Synchronous message passing

Synchronous messaging is the main form of IPC in the BlackBerry 10 OS. A thread that does a MsgSend() to another thread (which could be within another process) is blocked until the target thread does a MsgReceive(), processes the message, and executes a MsgReply(). If a thread executes a MsgReceive() without a previously sent message pending, it blocks until another thread executes a MsgSend().

In BlackBerry 10 OS, a server thread typically loops, waiting to receive a message from a client thread. As described earlier, a thread—whether a server or a client—is in the READY state if it can use the CPU. It might not actually be getting any CPU time because of its and other threads' priority and scheduling policy, but the thread isn't blocked.

Let's look first at the client thread:

Diagram showing the changes of state for a client thread in a send-receive-reply transaction.

  • If the client thread calls MsgSend(), and the server thread hasn't yet called MsgReceive(), then the client thread becomes SEND blocked. When the server thread calls MsgReceive(), the kernel changes the client thread's state to be REPLY blocked, which means that server thread has received the message and now must reply. When the server thread calls MsgReply(), the client thread becomes READY.
  • If the client thread calls MsgSend(), and the server thread is already blocked on the MsgReceive(), then the client thread immediately becomes REPLY blocked, skipping the SEND-blocked state completely.
  • If the server thread fails, exits, or disappears, the client thread becomes READY, with MsgSend() indicating an error.

Next, let's consider the server thread:

Diagram showing the changes of state for a server thread in a send-receive-reply transaction.

  • If the server thread calls MsgReceive(), and no other thread has sent to it, then the server thread becomes RECEIVE blocked. When another thread sends to it, the server thread becomes READY.
==================================================
Problem description → Recast the paragraph starting "Synchronous messaging is the main form" from the page on synchronous message passing as a short bulleted list that keeps its main facts. The lines have no part in this work.
==================================================
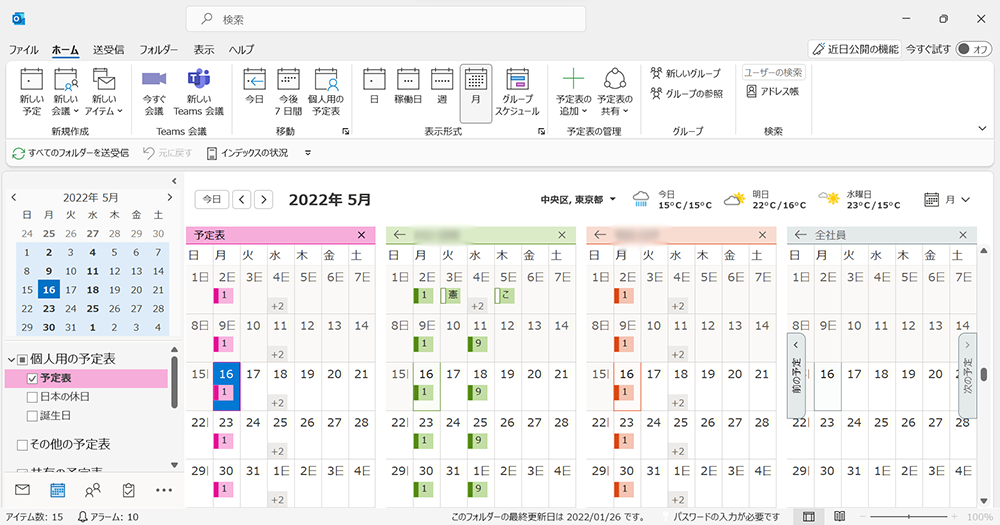Enable the 日本の休日 calendar checkbox
This screenshot has width=1000, height=525.
32,397
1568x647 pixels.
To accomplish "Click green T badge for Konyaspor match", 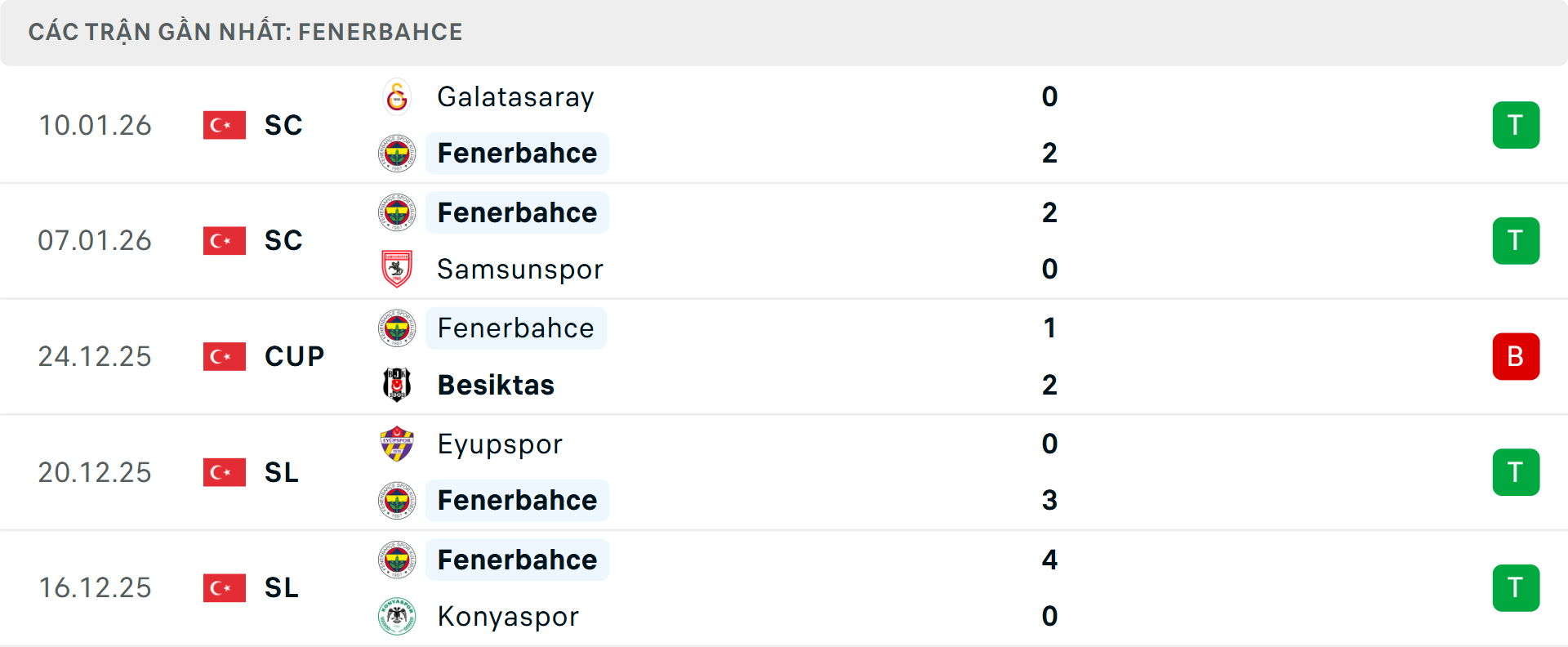I will click(x=1516, y=587).
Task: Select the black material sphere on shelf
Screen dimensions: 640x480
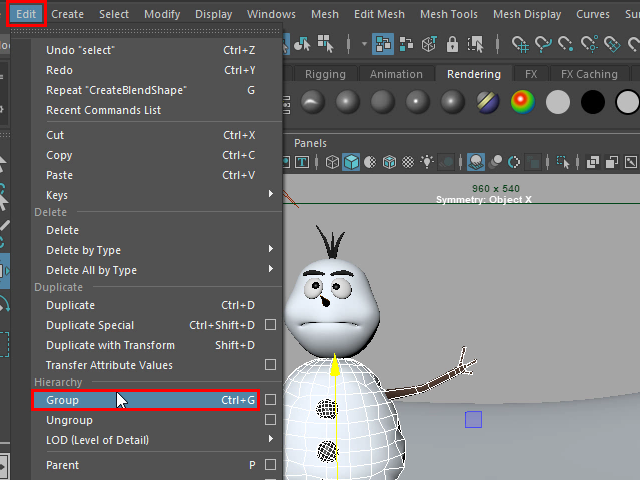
==================================================
Exercise output →
- Synchronous messaging is the main form of IPC in the BlackBerry 10 OS.
- A thread that calls MsgSend() to another thread, possibly in another process, stays blocked until the target thread calls MsgReceive(), processes the message, and calls MsgReply().
- A thread that calls MsgReceive() with no message already pending blocks until another thread calls MsgSend().